[[ Given information, beginning ]]

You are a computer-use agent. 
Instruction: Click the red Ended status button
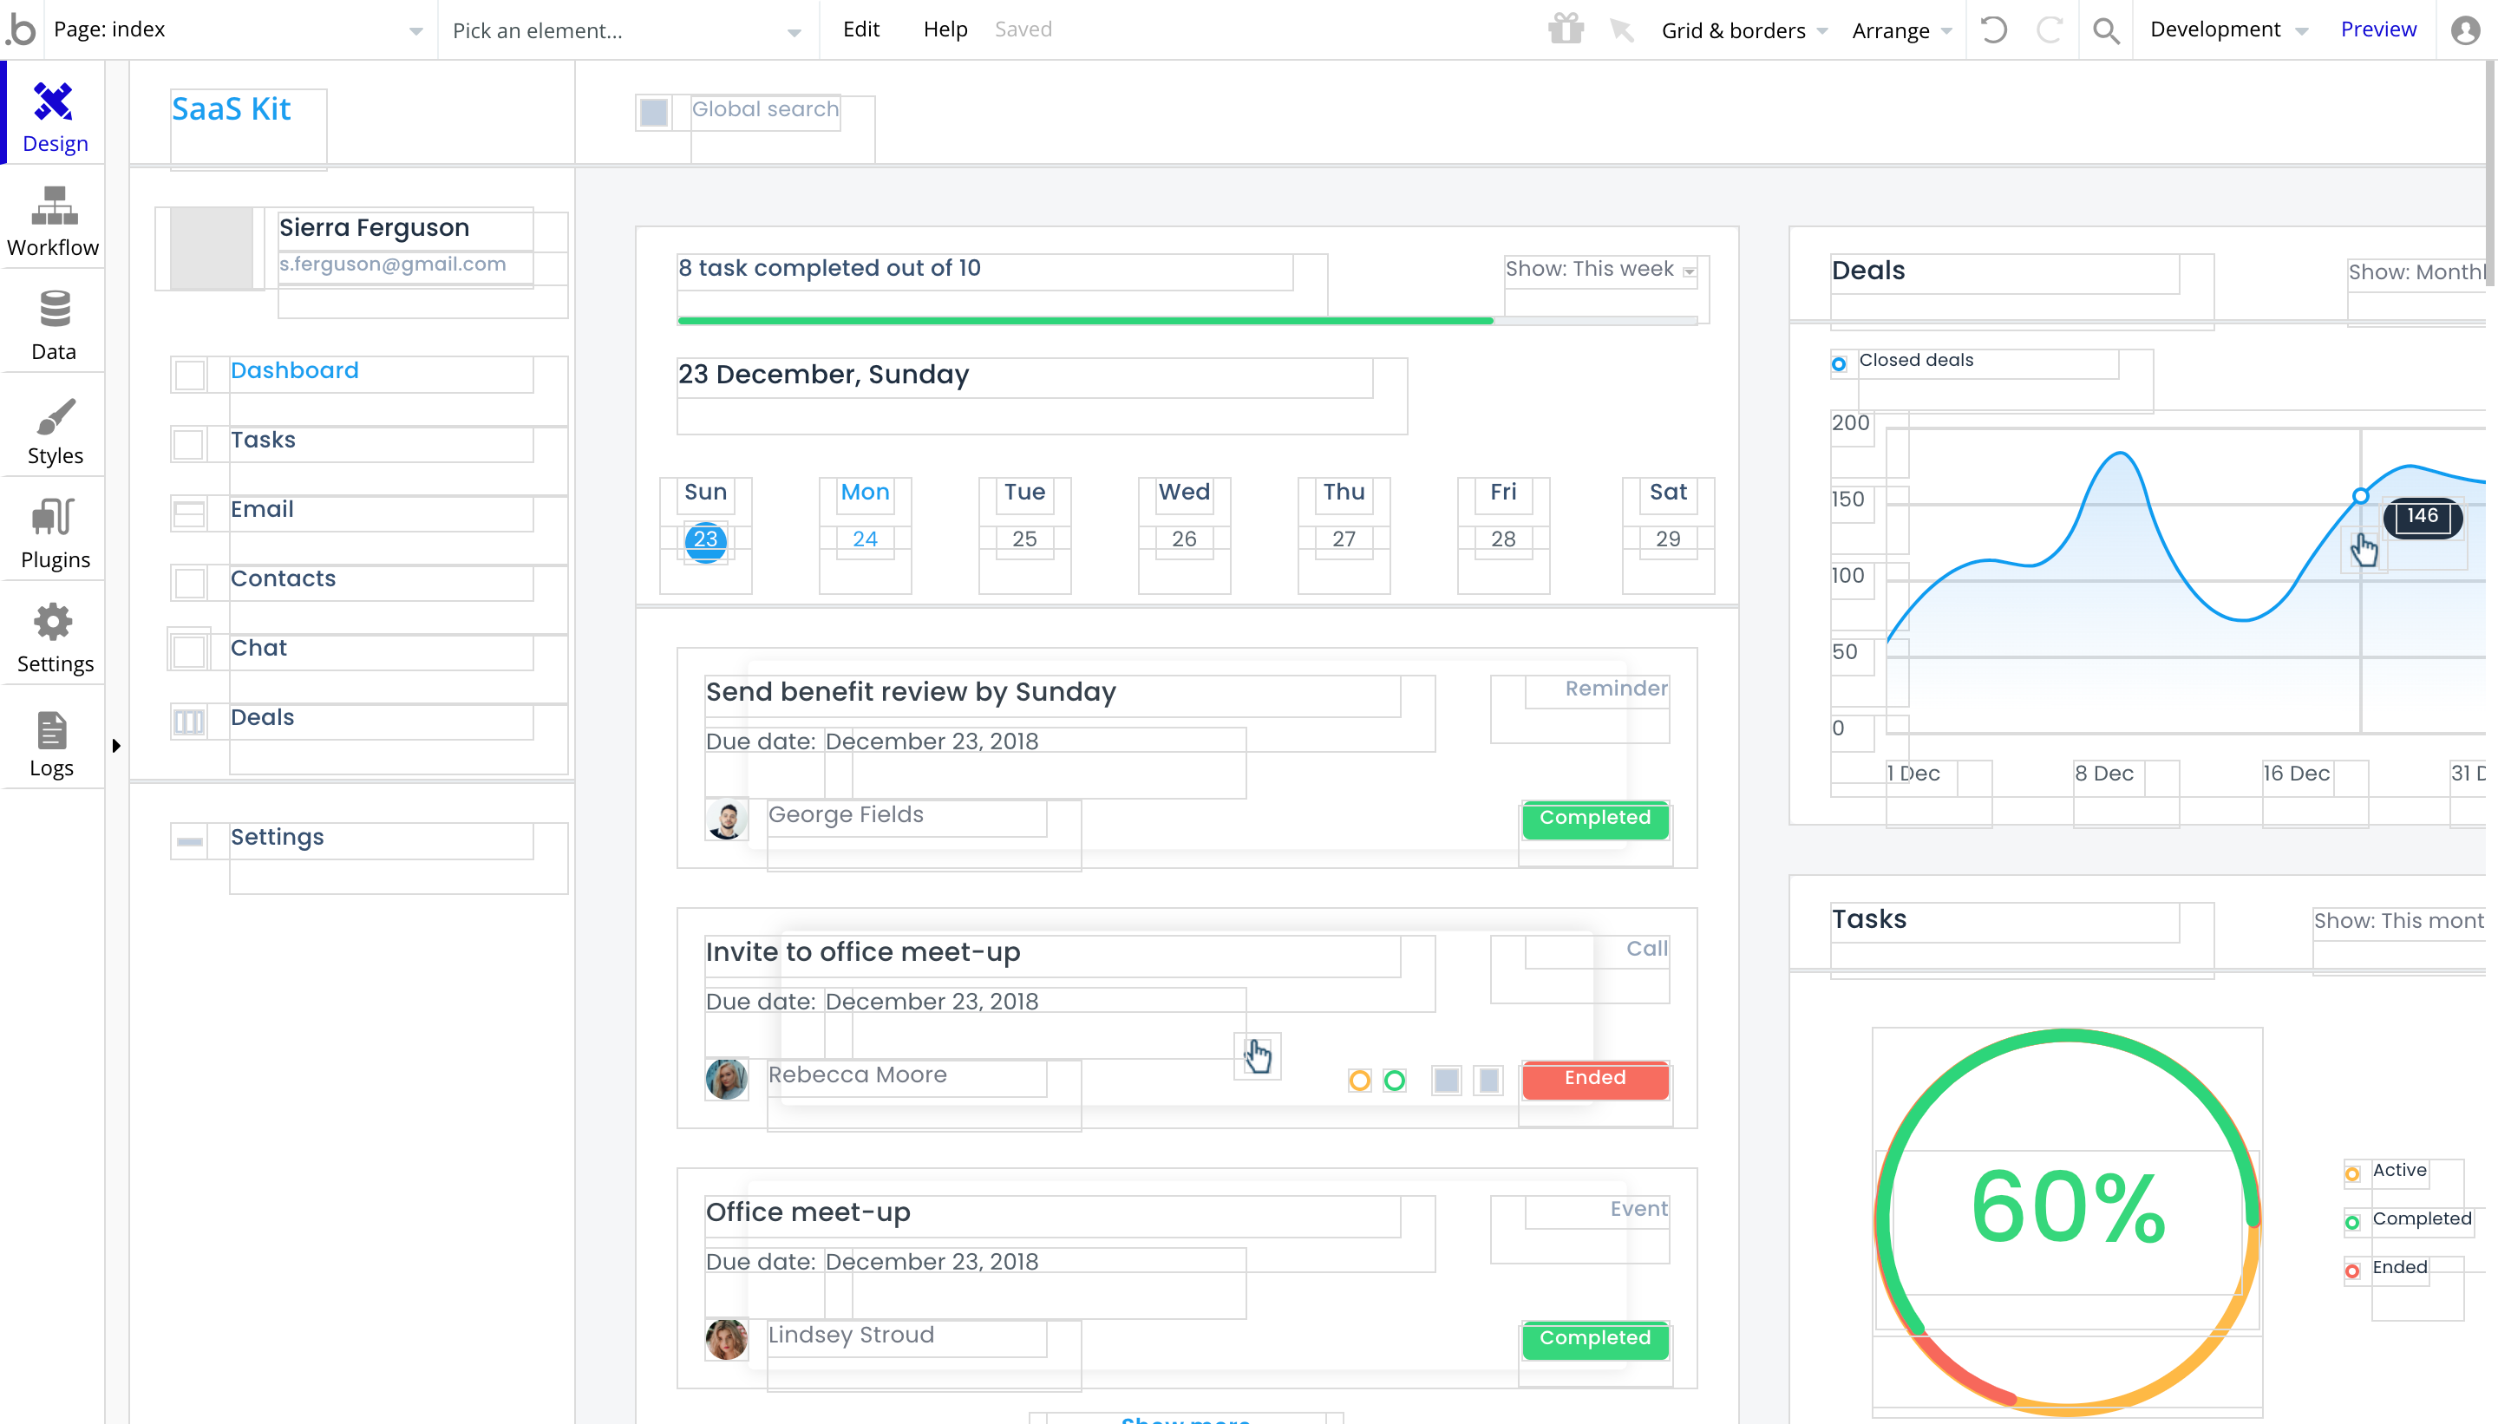[1594, 1078]
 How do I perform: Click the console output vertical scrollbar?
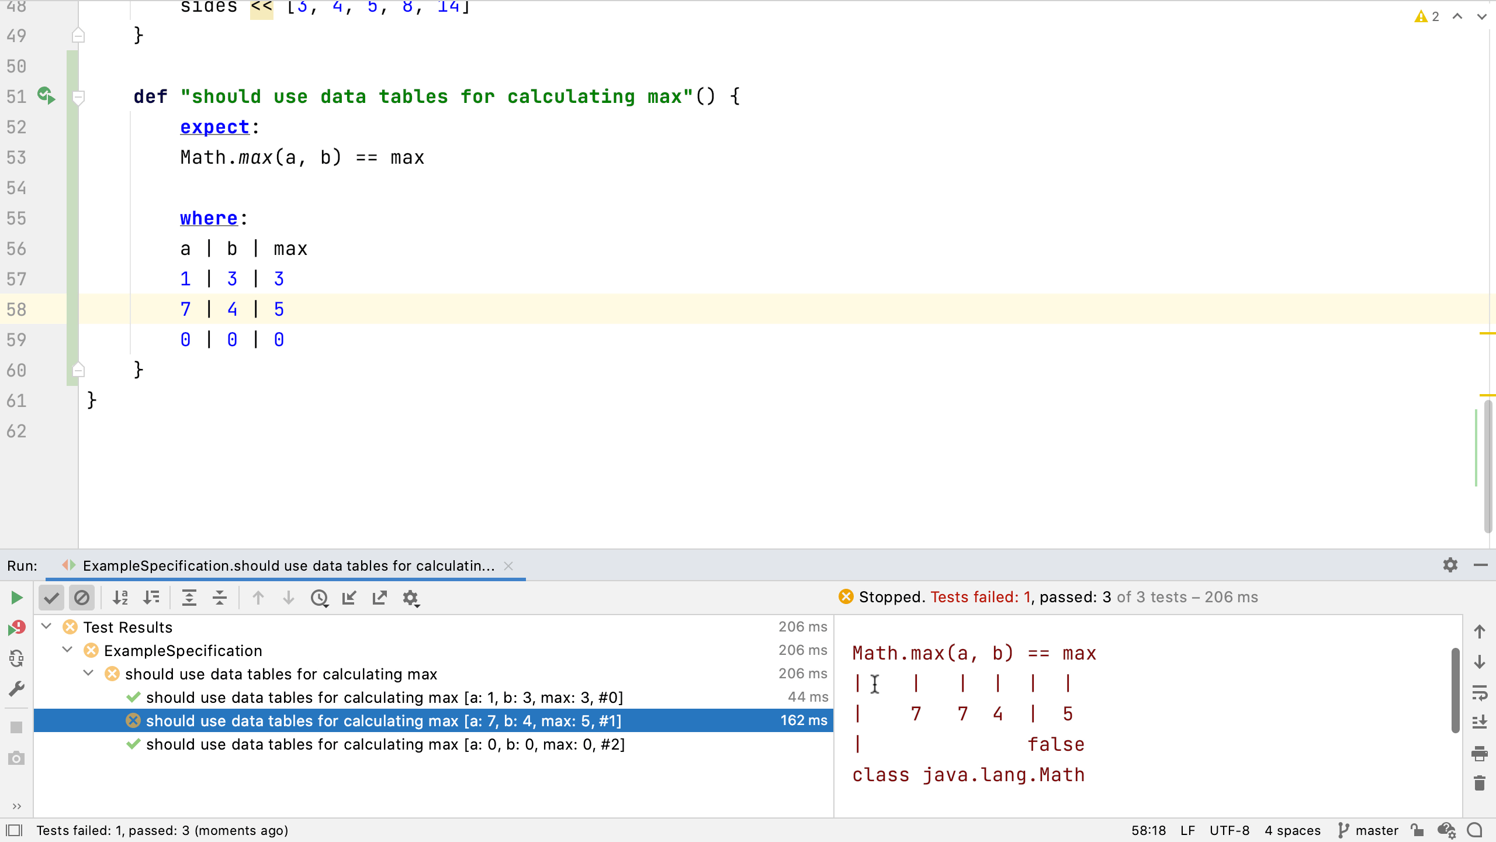[x=1455, y=690]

[[ Given information, end ]]

Output, exactly, all the records above; include no pictures.

## Solution to this problem
You are a computer-use agent. 
Instruction: Click the red Ended status button
[1594, 1078]
 How do I perform: Click the console output vertical scrollbar?
[x=1455, y=690]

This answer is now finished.